Beyoncé, Jay-Z may claim culture trip

Posted on Monday, 04.08.13

Beyoncé, Jay-Z may claim culture trip
By Juan O. Tamayo
jtamayo@ElNuevoHerald.com

Superstar couple Beyoncé and Jay-Z might have had a legal permit for
their controversial trip to Cuba, but they and their retinue might still
face trouble with the complex U.S. sanctions on the island, U.S.
government and travel industry officials say.

Their visit to the communist-ruled island last week led two
Cuban-Americans in Congress to ask the Treasury Department's Office of
Foreign Assets Control (OFAC), which enforces sanctions on Cuba, if the
couple had an OFAC license for the trip.

Cuba's official media reported the couple was on a tourist visit, which
would be illegal under the half-century-old U.S. embargo. They
celebrated their fifth wedding anniversary in Havana and took along
their mothers and at least one bodyguard.

But while U.S. laws and regulations allow Cuban Americans to make
unlimited trips to the island for family reunification visits, U.S.
residents and citizens who are not Cuban American face a tangled web of
OFAC restrictions.

They can travel under "specific licenses" approved in advance by OFAC,
for instance, for educational visits known as 'people to people" trips.
Or they can go under "general licenses" for purposes such as journalism
or cultural research, which do not require prior approval but can be
challenged and punished by OFAC afterwards.

Beyoncé and Jay-Z did not obtain individual OFAC approvals for "specific
licenses" in advance of their trip, according to one person in
Washington. He asked to remain anonymous to protect the source of his
information.

The Reuters news agency reported Monday that the couple and their
retinue travelled on a legal people-to-people license held by a group
that was not required to report to OFAC the names of the individuals on
the trip.

Beyoncé and her husband visited the Superior Institute of the Arts and
watched performances by the Modern Dance Troupe and a children's theater
group in Havana between their arrival Wednesday and their departure Friday.

Still unclear is how much money the group spent while in Cuba.

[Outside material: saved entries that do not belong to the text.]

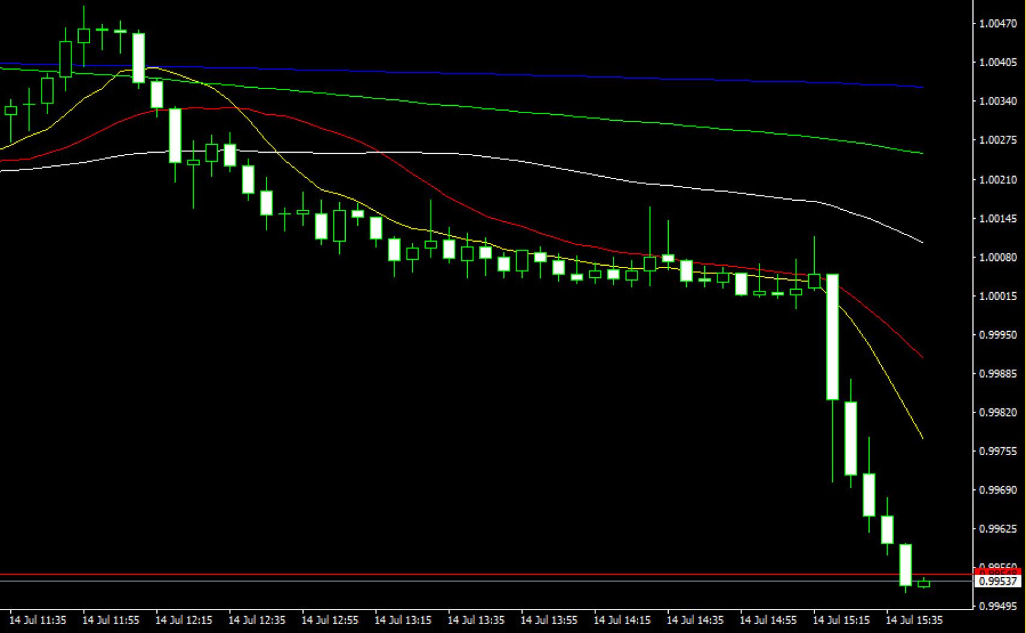Click the 14 Jul 14:35 time label
Viewport: 1026px width, 633px height.
(x=695, y=620)
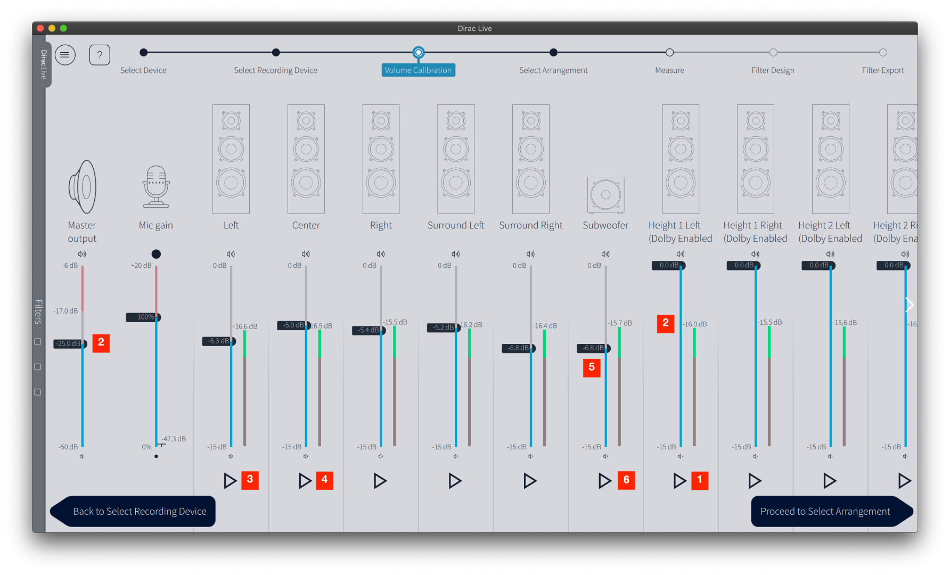Play test signal for Left speaker
This screenshot has width=950, height=575.
230,481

Although
OFAC regulations cap spending in Cuba at $140 per day, the group stayed
at the Saratoga Hotel in Old Havana, where the cheapest room goes for
$148 per night and the most expensive suite costs $324.

Also unknown is how the group travelled to Cuba. Any private planes
flying between the United States and the island must have a special
permit from the U.S. Commerce Department. The fine for violating that
requirement can run up to $250,000.

Beyoncé is not new to political controversies, and in 2009 was paid $2
million by a son of Libyan strongman Moammar Gaddafi to perform at a New
Year's Eve bash on the British-run Caribbean island of St. Barts. She
later donated the money to Haiti earthquake relief.

OFAC spokesman John Sullivan said he could not comment on any individual
cases. The U.S. State Department referred all questions to OFAC. And
Beyoncé publicist Yvette Noel-Schure did not reply to El Nuevo Herald
requests for a comment.

Dozens of famous U.S. entertainers have visited the island in the past
under OFAC general and specific licenses, including Robert Redford, Will
Smith, Jack Nicholson, Kevin Spacey, Jodie Foster, and Danny Glover.

Reps. Ileana Ros-Lehtinen and Mario Diaz-Balart, both Miami Republicans
and Cuban Americans, asked OFAC last week what kind of license Beyoncé
and her traveling party had used for the trip to Havana, if any.

The state-controlled CubaDebate Web page shot back Monday with a column
repeating that Beyoncé and Jay-Z were "tourists" and accusing the two
Congress members of persecuting the couple "in the style of McCarthy
from the dark decade of the '50s."

Sen. Marco Rubio, a Florida Republican, said the people-to-people trips
have been "abused by tourists who have no interest in the freedom of the
Cuban people and don't realize ... that they are essentially financing
the regime's systematic abuses of human rights."

Mauricio Claver-Carone, an anti-Castro lobbyist in Washington who has
denounced the couple's visit to Cuba, said he only wants the
entertainers to hear the arguments of people such as Berta Soler, leader
of the dissident group Ladies in White.

"The point is not to get them fined or reprimanded," he said. "I just
hope they can take five minutes to meet with someone like Berta Soler
and hear their side, and I will be a happy camper."